そのため、海外でカード決済するときは、Sony Bank WALLETを積極的に利用している。

特に、航空券やホテル、バス・鉄道のチケット、観光チケット、ビザ代、配車アプリの運賃など、公式サイトや公式アプリからネットで支払う場面でも使いやすい。

なお、海外でカード決済するときに「現地通貨」か「日本円」かを選べる場合は、キャッシングのときと同じように「現地通貨」を選ぶようにしていた。

日本円を選ぶと、店舗側が独自の為替レートで換算する「DCC(ダイナミック・カレンシー・コンバージョン)」が適用されることがある。

DCCについては前の章で詳しく説明しているので、ここでは省略する。

使う場所によってカードを使い分ける

Sony Bank WALLETは海外決済の手数料を抑えやすい一方、デビットカードなので、利用すると銀行口座から直接お金が引き落とされる。

そのため、私は信頼できるお店や、公式サイトだと確認できたネット決済など、安心して使える場所を中心に利用している。

反対に、少しでも不安を感じる場所ではクレジットカードを使う。

クレジットカードなら、万が一不正利用されても、カード会社の補償対象になれば、銀行口座から直接お金が引き落とされるデビットカードより安心感がある。

デビットカードを海外で使う場合は、万が一の不正利用に備えて、紐づいている銀行口座に必要以上のお金を入れておかないのも対策のひとつだ。

カードの利用履歴をこまめに確認する

カードを使う以上、不正利用への備えも必要だ。

海外旅行中はもちろん、帰国後もしばらくはカードの利用履歴をこまめに確認しておきたい。

不正利用に早く気づけば、カードを停止するなどの対応も取りやすい。

私は持っているカードを家計簿アプリ「マネーフォワード」に連携し、利用履歴をまとめて確認できるようにしている。

ネット決済では通信環境にも注意

ネットでカード決済をするときは、偽サイトではないかを確認するだけでなく、通信環境にも気をつけたい。

公共Wi-Fiではカード情報を入力するような決済はできるだけ避け、基本的には自分のスマホのモバイル回線を使うようにしている。

どうしてもWi-Fiを利用してネット決済をする必要がある場合は、宿のWi-Fiなど、信頼できるネットワークを利用すると安心だ。

SMS認証が必要な決済に注意

クレジットカードやデビットカードによっては、ネット決済の際にSMS認証が必要になることがある。
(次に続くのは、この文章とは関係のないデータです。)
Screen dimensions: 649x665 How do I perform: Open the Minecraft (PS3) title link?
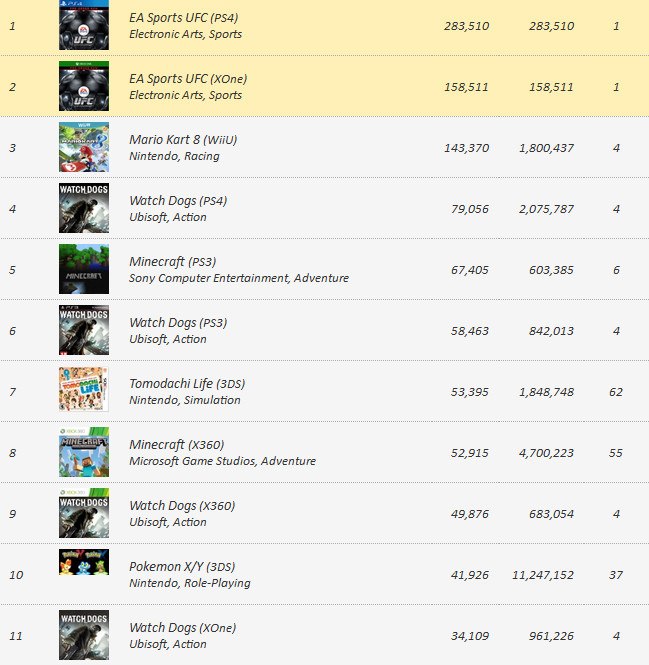tap(174, 262)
海外でSMSを受信できないと、認証コードが届かず、決済できないこともある。

特に、楽天モバイルや格安SIMは、大手キャリアと比べて海外でSMSを受信できる国や地域が限られる場合があるため、辺鄙な国へ行くときは注意したい。

渡航前に、カードの2段階認証が「SMS」なのか「メール」なのかを確認し、SMS認証の場合は、渡航先でSMSを受信できるかも確認しておくと安心だ。

SMS認証用の電話番号を別に用意するなら、auのサブブランド「povo」も選択肢のひとつ。
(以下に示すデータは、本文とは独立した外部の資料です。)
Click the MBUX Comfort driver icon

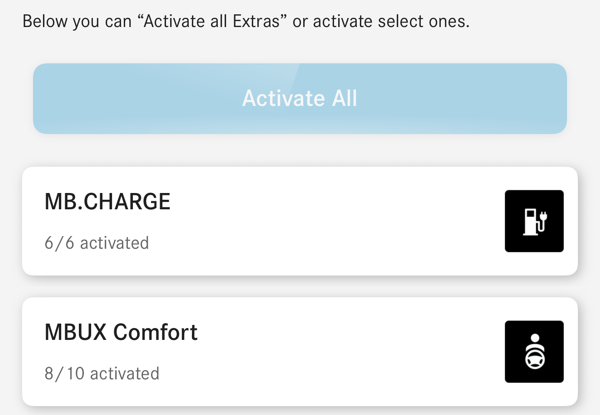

海外ローミングに対応しており、200以上の国・地域でSMSを利用できる。

基本料は0円で、半年に1回、最も安い250円のトッピングを購入して電話番号を維持するという使い方もできる。

Sony Bank WALLETはキャッシングには不向き

ここまでSony Bank WALLETのメリットを紹介してきたけれど、海外ATMで現金を引き出す用途にはあまり向いていない。

Sony Bank WALLETはデビットカードなので、前の章で説明したように、海外ATMから現地通貨を引き出す際には、カード側の手数料に加えてATMオーナー手数料がかかることがある。

さらに、Sony Bank WALLETでは海外ATM利用時に1.79%の事務処理経費がかかり、対象10通貨以外ではさらに220円の海外ATM利用料がかかる。

一方、クレジットカードの海外キャッシングなら、海外ATM利用手数料が無料のカードもあり、早期返済すれば利息も抑えられる。

そのため私は、Sony Bank WALLETはカード決済、クレジットカードは現金調達と、用途を分けて使っている。

海外旅行に便利なWiseやRevolut

海外旅行用のデビットカードとしては、WiseやRevolutも人気がある。

WiseとRevolutは、どちらもイギリス発のデジタル金融サービスで、海外送金や外貨の両替、カード決済などに対応している。

専用のデビットカードを発行でき、複数の通貨を管理できるのも特徴だ。

海外での決済手数料を抑えやすいため、短期の海外旅行だけでなく、長期滞在者や留学生などにも利用されている。

私もWiseかRevolutを作ろうかと検討した。

ただ、カードを選ぶときは手数料だけでなく、トラブルが起きたときの安心感も重視した。

WiseやRevolutにも資金を保護する仕組みはあるけれど、私は国内の銀行であるSony Bank WALLETのほうが、資金管理やトラブル時の対応、サポート体制まで含めて安心して使えると感じた。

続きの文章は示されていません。